In the upper right of this slide is a picture of James Hamilton. James has been around forever. He was involved in the early IBM databases. He was involved in the Windows file system. Over the last 20, 25 years, he's been involved in architecting two of the major clouds, both at Microsoft, and at Amazon. He is one of the key architects of the modern cloud. Some 13 years ago, he gave a talk, and the quote is so good I like to read it like poetry. He talks about it like this. "The first principle of successful scalability is to batter the consistency mechanisms down to a minimum, move them off the critical path, hide them in a rarely visited corner of the system, and then make it as hard as possible for application developers to get permission to use them." It's as if he's saying, "Thank you Dr. Lamport for all the Paxos but we're not going to use that."

Why is he saying this? Why is he tying our hands and not letting us use the solution to the problem at hand? Coordination of the forms that he's calling consistency mechanisms, so things like Paxos, two-phase commit, they involve computers waiting for each other to come to agreement. There's a lot of messages that go back and forth that you have to wait for. That waiting causes other machines to wait, and it builds up queues. I may be waiting for you. Other services may be waiting for me. Services way up the chain may not even know what they're waiting for anymore. What happens is if some junior developer at a big cloud vendor decides to call Paxos in the middle of their program, because they think they might have a bug otherwise, it can cause a cascading effect of queues throughout the cloud that bring things to their knees. This has been documented in some of the major clouds, especially in the first many years. James's advice is very pragmatic, we don't want to use coordination. If we have to use it, only the experts get to use it, and only in a corner of the system.

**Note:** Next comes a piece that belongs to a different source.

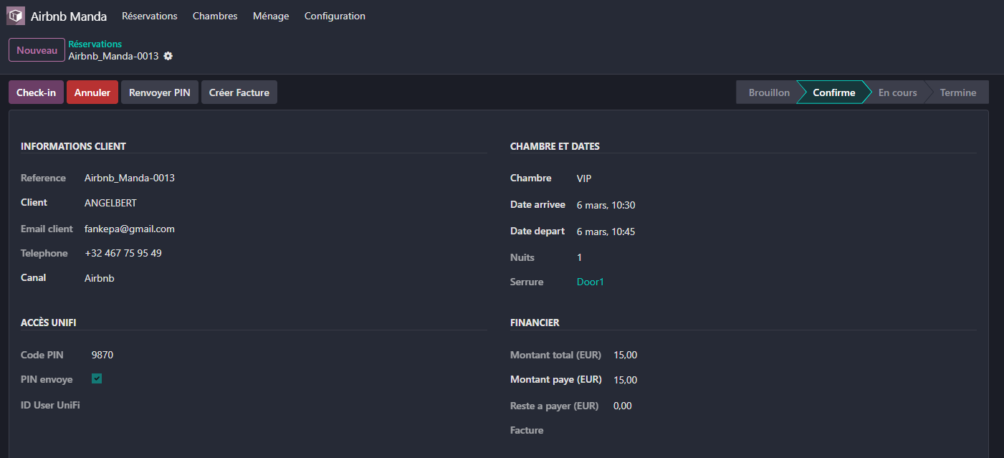Cancel reservation with Annuler button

The problem with coordination mechanisms is that they're reasoning in a very conservative way, way down at the bottom of the system, at the level of memory accesses, things like memory access, read and write, or disk access, read and write. Databases are classic for this in terms of their transaction semantics. My former student, Peter Baillis, is now at Stanford and has Sisu, which is this startup of his, had this great cartoon in his PhD thesis. It's an adaptation of The Far Side. It goes like this, what we say to databases is, "Ok, database, now be good. Please move one iPhone out of inventory and into Bob's cart." What the database storage manager actually hears is, "Blah, blah, blah, read, blah write, blah read, blah write." It knows nothing about all that application-level semantics about products and inventories and what it means for there to be less than zero things in inventory or too many things in a cart. It doesn't know any of that. It just knows reads and writes. It's very cautious about what reads and writes it will allow.

What we're seeing is a generational shift in the way we're going to solve the problem. The Lamport-era 20th century approach was to reason at the storage level, and make worst-case assumptions. What we're going to talk about, and what we're going to see in more modern research in the 21st century is going to look at application specific assumptions. What do we know about our application, and how it uses its data and its state, and how the computations in the application affect that state? At some level, the stuff about memory access is really not where the action is anymore. If we want to do this well, we're going to be reasoning about programs, not about I/Os.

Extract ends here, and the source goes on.